Medical record review showed no documentation a triage assessment or a MSE was completed for Patient #1 on 10/11/2020.

Medical record review of an ED Disposition Document dated 10/11/2020 at 7:23 PM showed the patient left the facility without being triaged.

Medical record review showed Patient #1 presented to Facility's B ED on 10/11/2020 at 9:21 PM and was diagnosed with Abdominal Pain. The patient was treated with intravenous (IV) fluids, medications for pain, nausea, and abdominal cramps, and was discharged home on 10/12/2020 at 12:44 AM.

During an interview on 10/13/2020 at 12:50 PM, the Chief Executive Officer (CEO) at Facility A stated the facility's corporate office received a call from Patient #1's father, who stated the patient was in the ED on 10/11/2020 and the facility refused to treat the patient. The father stated Patient #1 came in with abdominal pain and because the patient was unable to wear a mask, due to her asthma, the staff placed her in the family holding room. The patient's father told the CEO "...they waited over an hour and no one saw [Patient #1]..."

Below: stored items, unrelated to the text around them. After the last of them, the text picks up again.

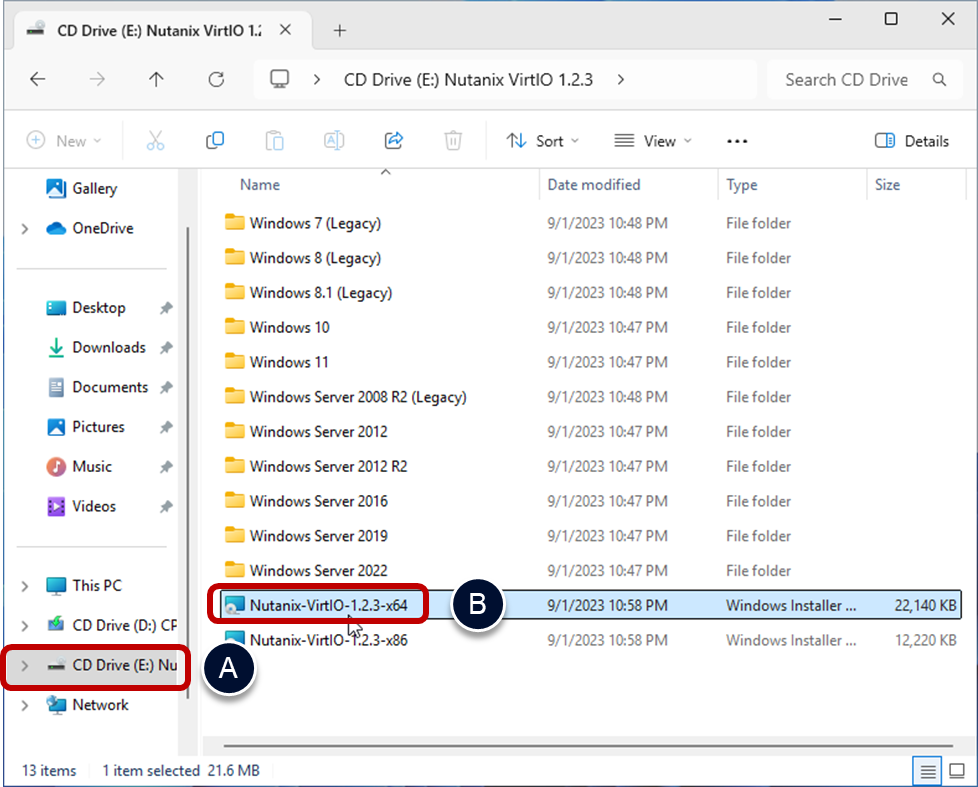Toggle the Details pane
The image size is (978, 787).
coord(911,141)
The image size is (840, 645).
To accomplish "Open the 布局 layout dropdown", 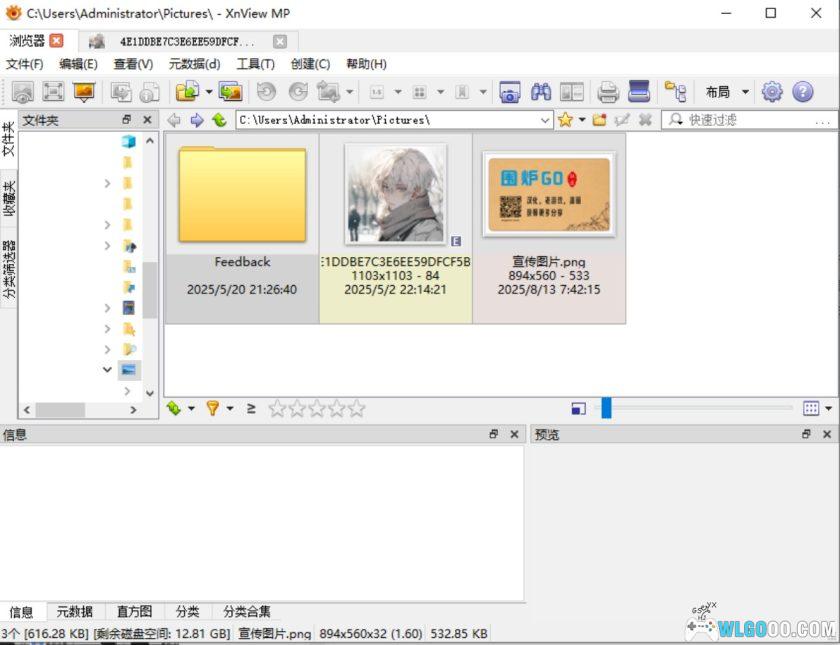I will [x=726, y=92].
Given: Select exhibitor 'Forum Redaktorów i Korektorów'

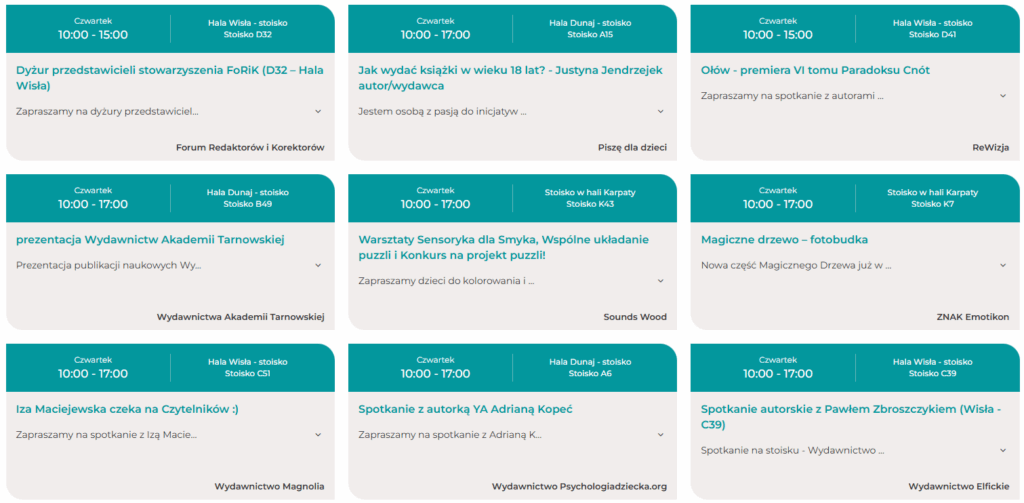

During a telephone interview on 10/14/2020 at 8:30 AM, Patient #1 stated she presented to Facility A's ED on 10/11/2020 around 5:00 PM related to abdominal pain. The patient stated "...when I arrived the girl at the desk told me I had to have a mask and they would not treat me unless I wore a mask. They took me to another room where I had to wait. I waited in that room for over an hour and no one saw me and I got mad...started cussing because I was mad...two nurses came in and told me I was 'pink, warm and dry' and I asked them how they knew that because no one had seen me...they told me they would not see me without a mask and they did not have any face shields...a few minutes later they [nurses] came back in and told me it was best that I leave..." Patient #1 stated she left Facility A and went to Facility B where she was given IV Fluids and medications and discharged home with instructions to follow up with her Primary Care Physician.

During a telephone interview on 10/14/2020 at 1:15 PM, RN #2 stated she was the night shift house supervisor on 10/11/2020 and she was notified by the registration staff that Patient #1 was upset and had been verbally abusive to the staff. RN #2 stated "...[Patient #1] had been placed in the family bereavement room...[because] she refused to wear a mask after she told the staff that she had been COVID 19 positive for 70 days...the ED was very busy at that time...the patient checked in around 5:10 PM...the day shift supervisor had talked to the patient around 5:30 PM related to her [Patient #1] not wanting to wear a mask...placed her in the family room to keep away from other patients. We told the patient she was on the tracking board to be seen and we tried to explain the triage process to the patient...I did tell the patient she was pink, warm, and dry when I saw her...I was using basic observation a Certified Emergency Nurse...felt my visual assessment was correct...she was not in any acute distress...She kept saying 'you're standing here with me talking to me and my appendix is rupturing'...there was no reasoning with her and anything we said to her made her behaviors worse. We told her she would be seen...we never asked her to leave..."

During an interview on 10/14/2020 at 1:50 PM, the ED Manager stated "...we did not have a triage nurse that day and we were using the 'pull to full' [patients triage at the bedside] for triage. All of the rooms were full with other patients when she [Patient #1] presented...the patient arrived at 5:17 PM and was registered...Any patient who may have chest pain, shortness of breath, stroke like symptoms, or who may have appeared ill would have been assessed by a nurse upon arrival. She did not appear to have any acute needs...She was placed in the family room...she refused to wear a mask. We use the family room for patients who present with respiratory issues or concerns related to COVID. The house supervisor had spoken with the patient around 5:30 PM and made the ED staff aware she [Patient #1] was in the family room. Around 6:45 PM she [Patient #1] became upset and the house supervisors spoke with her..." The ED Manager confirmed Patient #1 was not triaged and did not receive a MSE.